▶ **SET TASK**: Retype the entries from the line containing "The width and" through the line containing "(1889, 1367)", and leave the pictures out of your answer.

▶ **DATA EXCERPTS**:

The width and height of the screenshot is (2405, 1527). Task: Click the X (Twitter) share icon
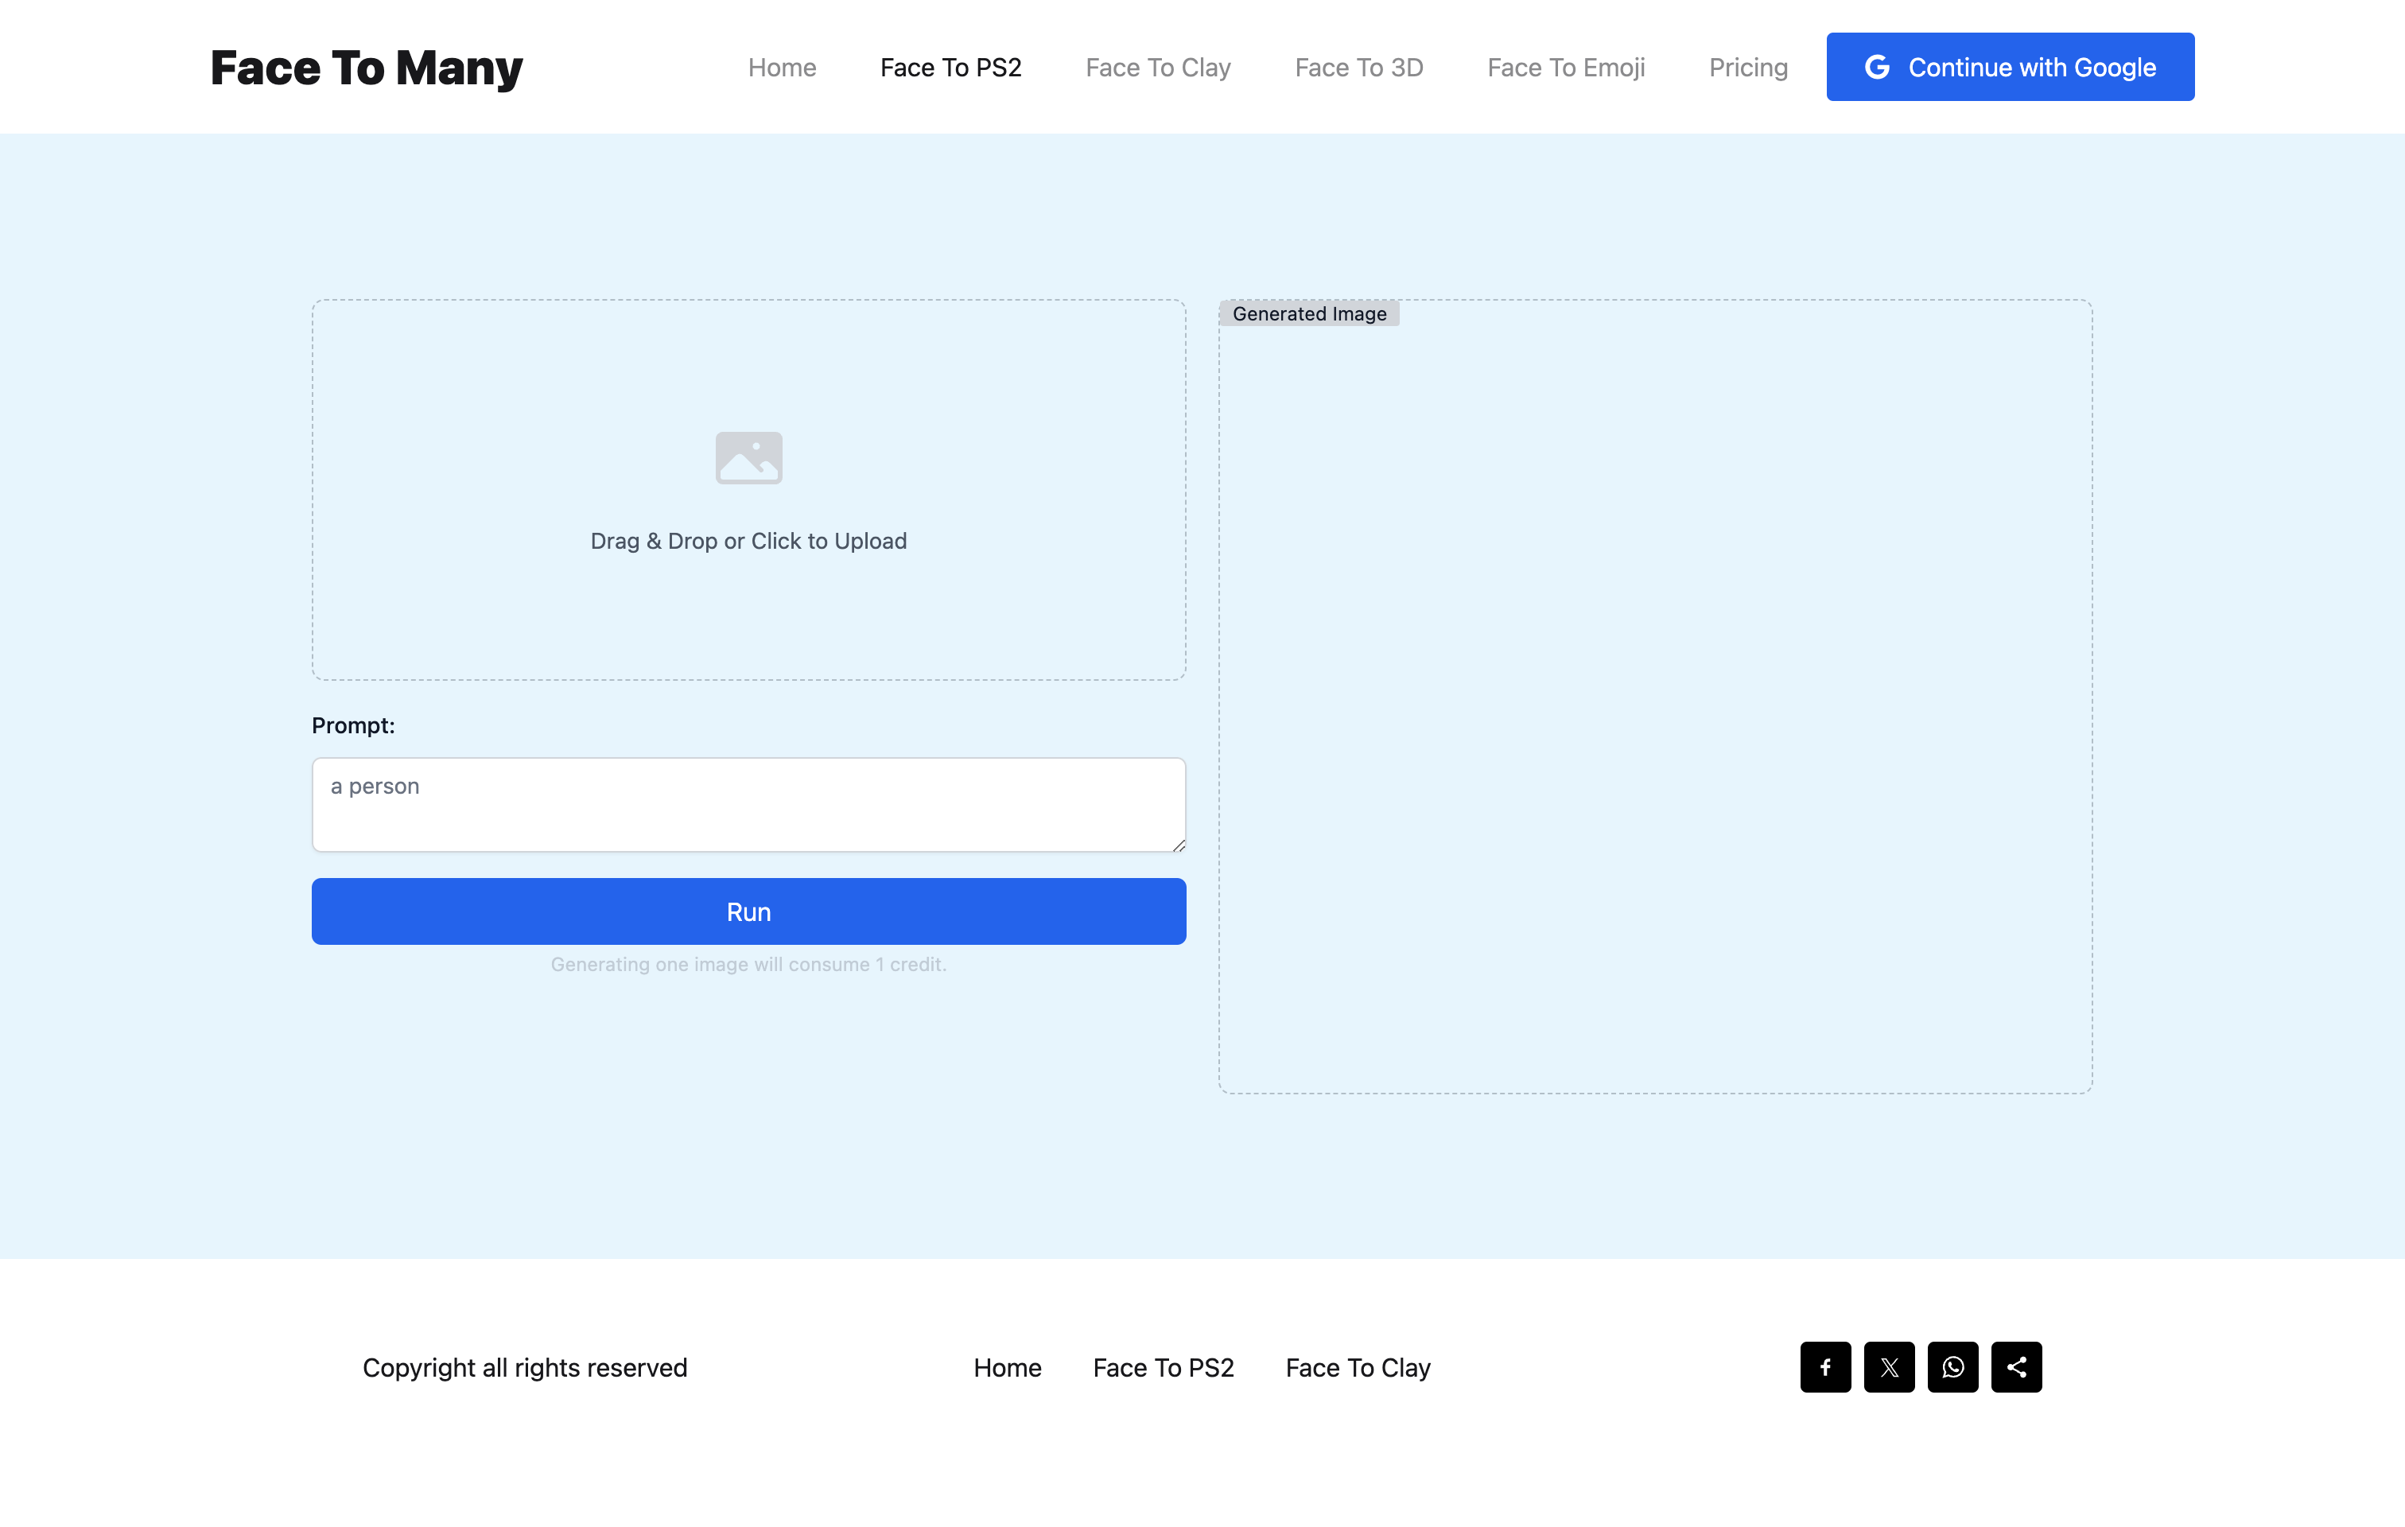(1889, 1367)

---

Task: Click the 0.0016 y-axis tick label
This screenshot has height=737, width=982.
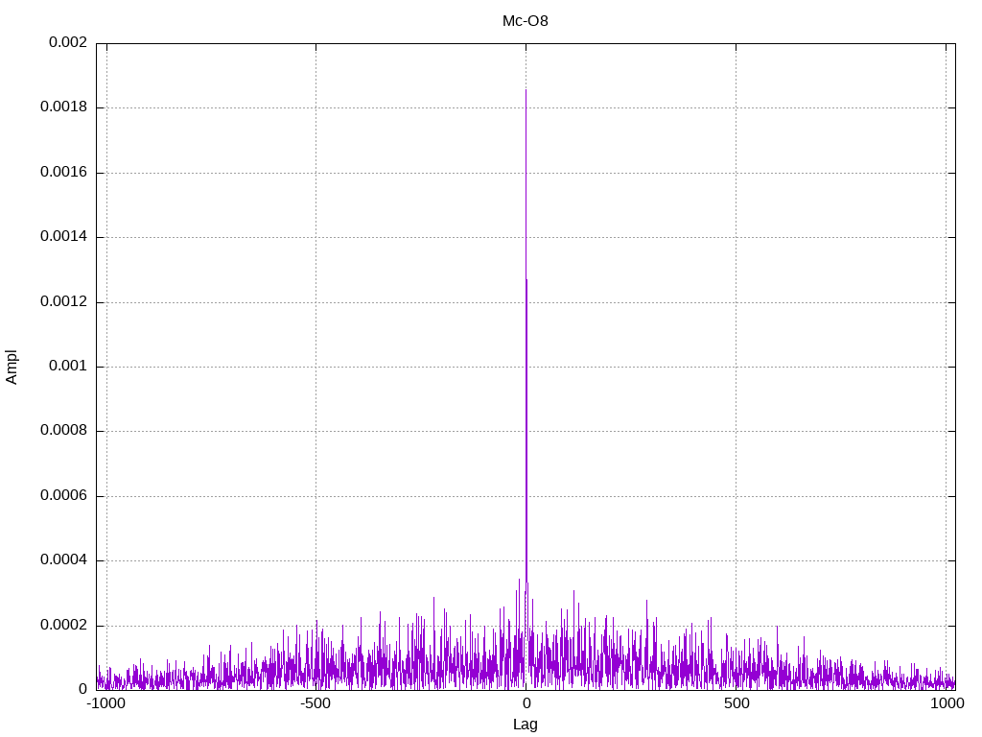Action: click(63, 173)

▶ **ANSWER TO THIS TASK**:
The width and height of the screenshot is (2405, 1527). Task: Click the X (Twitter) share icon
(1889, 1367)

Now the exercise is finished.